------ Extract ------

World share markets looked poised to end their longest winning streak of the year on Wednesday, ahead of a U.S. Federal Reserve monetary policy decision that may offer clues to interest rate prospects for the rest of the year, while oil prices surged after a large draw in U.S. inventories surprised markets.
Sterling tumbled after Britain requested a shorter-than-expected delay for Brexit.
Reports of renewed tension in U.S.-China trade talks weighed on Asian stocks, while news on Bayer and FedEx dragged on equity markets in Europe and Wall Street.
Shares of chemicals group Bayer AG were down 11 percent, on track to post their largest daily drop in 16 years, after a second U.S. jury ruled its Roundup weedkiller caused cancer. FedEx fell 5 percent after it cut its 2019 profit forecast for the second time in three months.
The MSCI gauge of global stocks shed 0.35 percent, and was poised to close lower for the first session in eight.

------ Exercise data ------

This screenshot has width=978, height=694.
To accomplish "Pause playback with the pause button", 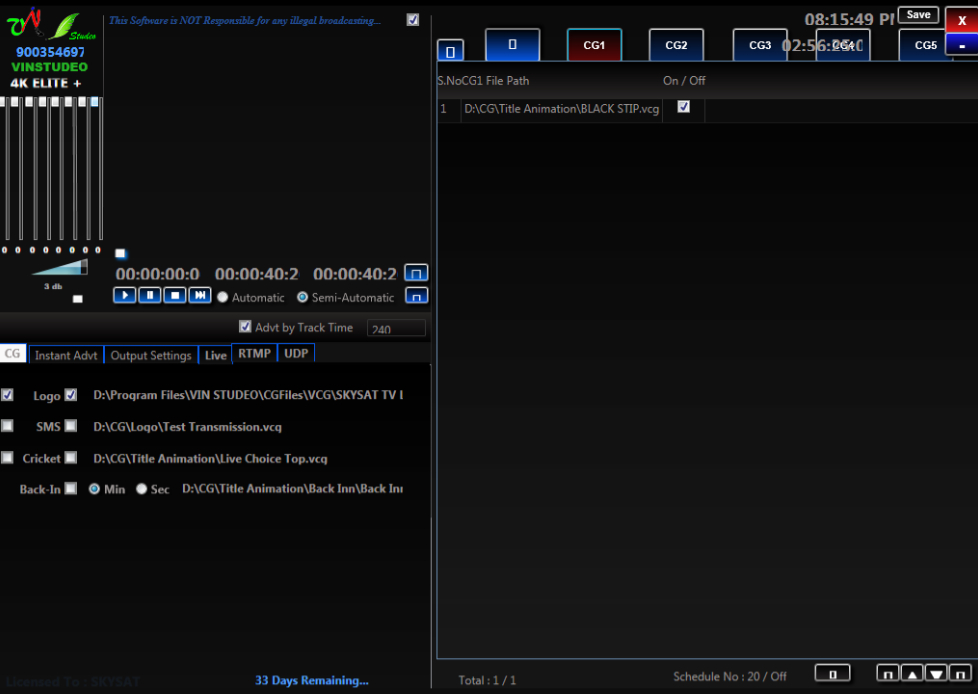I will click(150, 295).
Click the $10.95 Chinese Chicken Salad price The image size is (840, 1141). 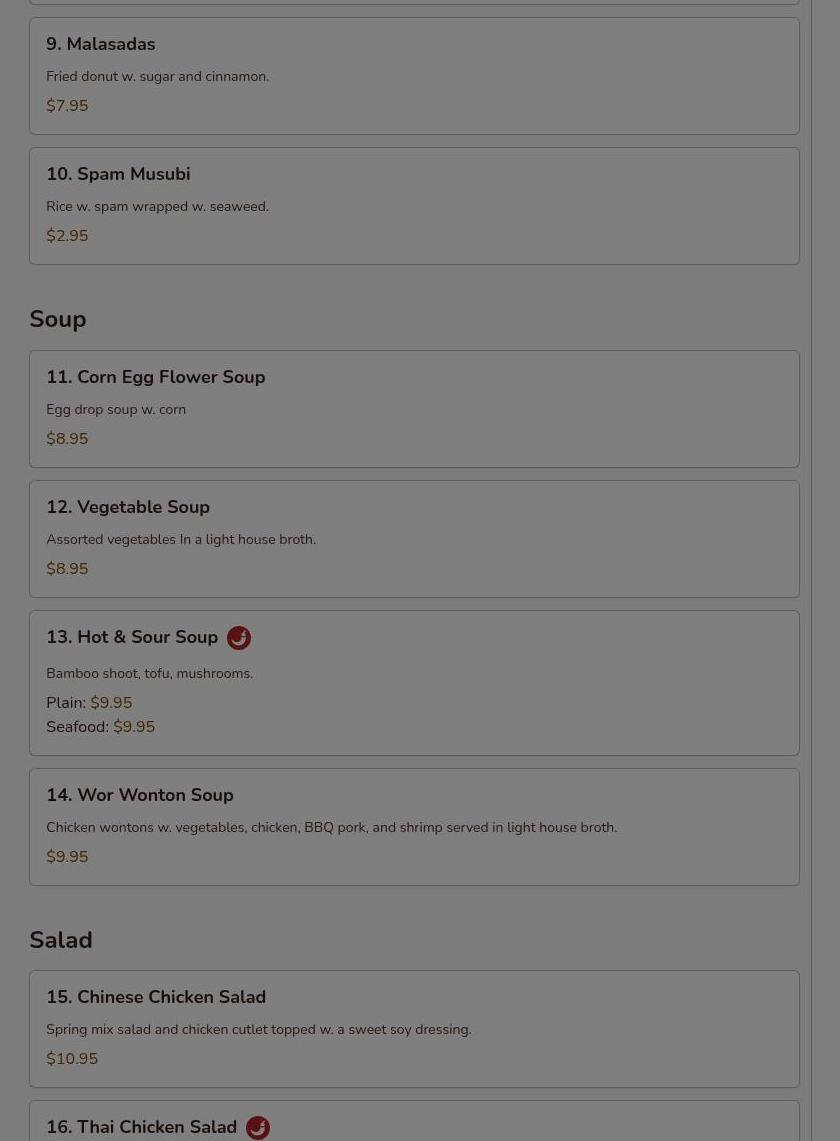pos(72,1059)
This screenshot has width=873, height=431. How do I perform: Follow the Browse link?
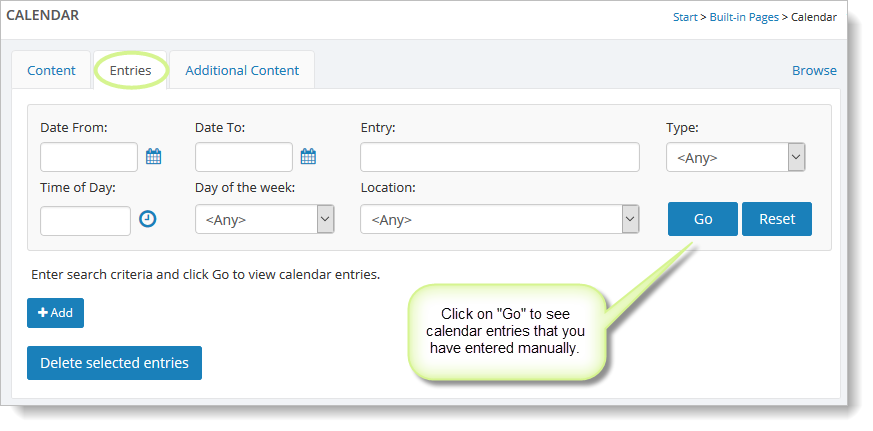(814, 70)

------

## Tasks and exercises:
A) In the market report, by what percentage did the MSCI gauge of global stocks fall?
B) Using the market report, explain why shares of Bayer AG dropped sharply.

## Answers by item number:
A) It fell 0.35 percent.

B) Bayer AG shares fell 11 percent after a second U.S. jury ruled that its Roundup weedkiller caused cancer. That put the stock on track for its largest daily drop in 16 years.